[Item position entries]

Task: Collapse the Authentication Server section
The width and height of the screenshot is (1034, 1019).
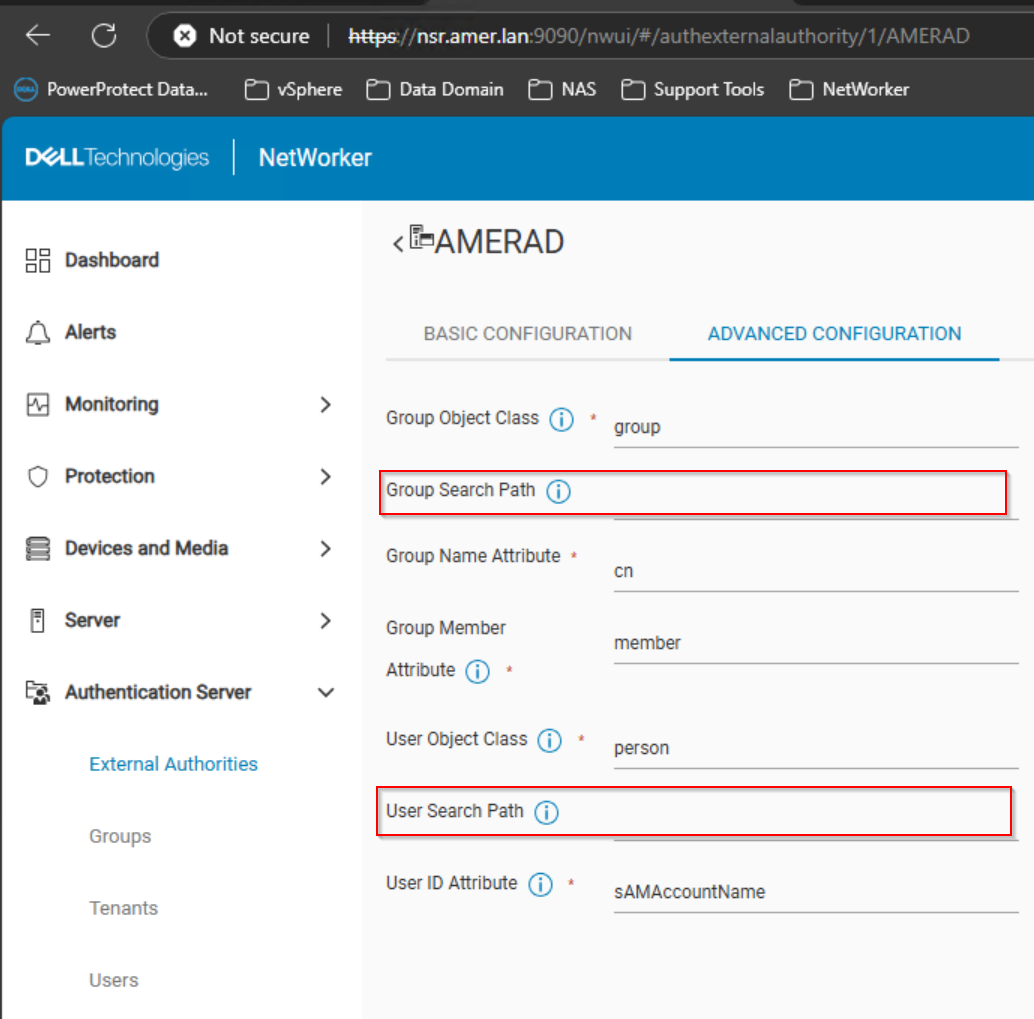Action: pos(325,691)
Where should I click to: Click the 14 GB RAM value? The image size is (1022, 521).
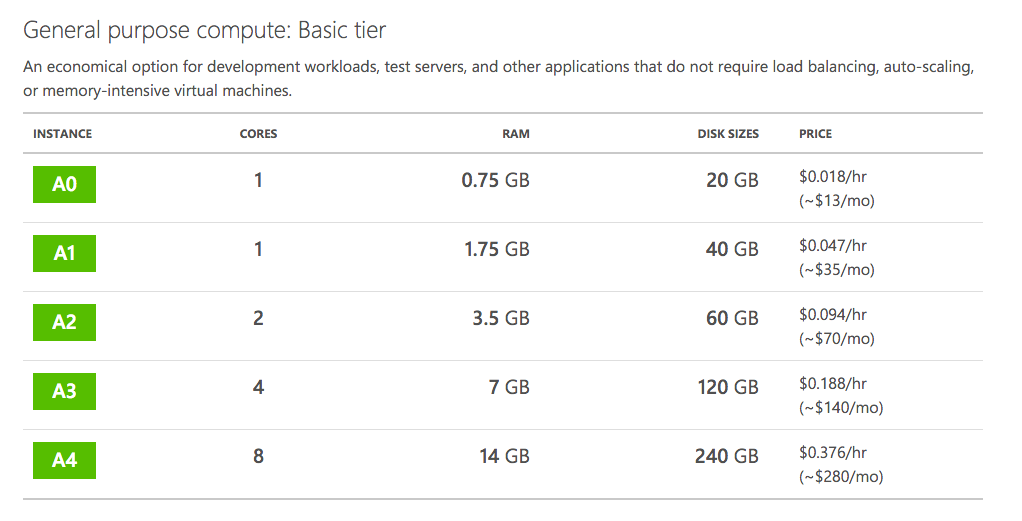click(x=504, y=457)
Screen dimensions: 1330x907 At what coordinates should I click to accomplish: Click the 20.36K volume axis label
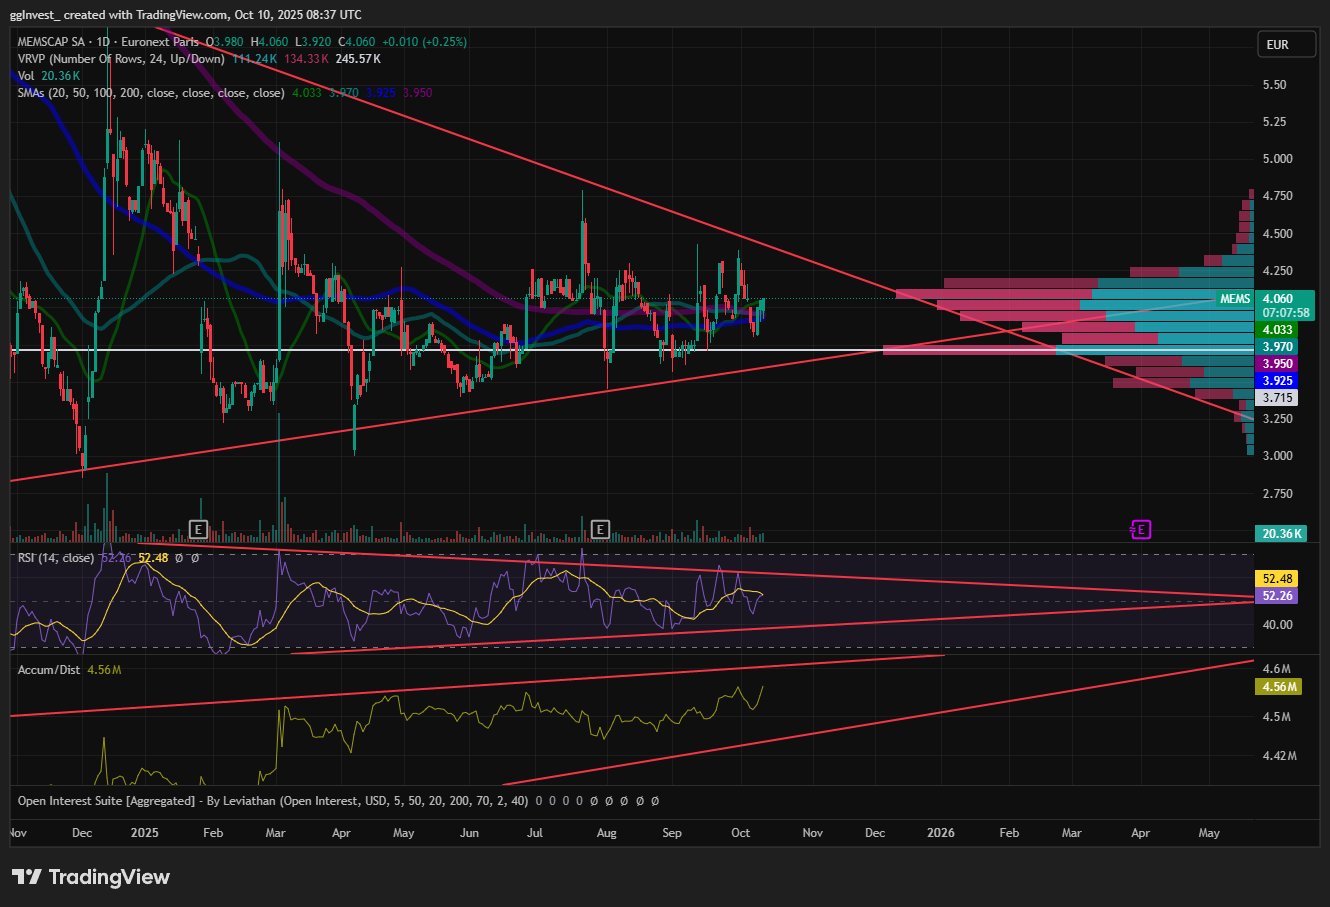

- Short task
Rewrite each line of the data above as an entry in a numbered list, leaving out blank lines and the pictures.

- Solution for this task
1. Task: Collapse the Authentication Server section
2. The width and height of the screenshot is (1034, 1019).
3. Action: pos(325,691)
4. Where should I click to: Click the 14 GB RAM value? The image size is (1022, 521).
5. click(x=504, y=457)
6. Screen dimensions: 1330x907 At what coordinates should I click to accomplish: Click the 20.36K volume axis label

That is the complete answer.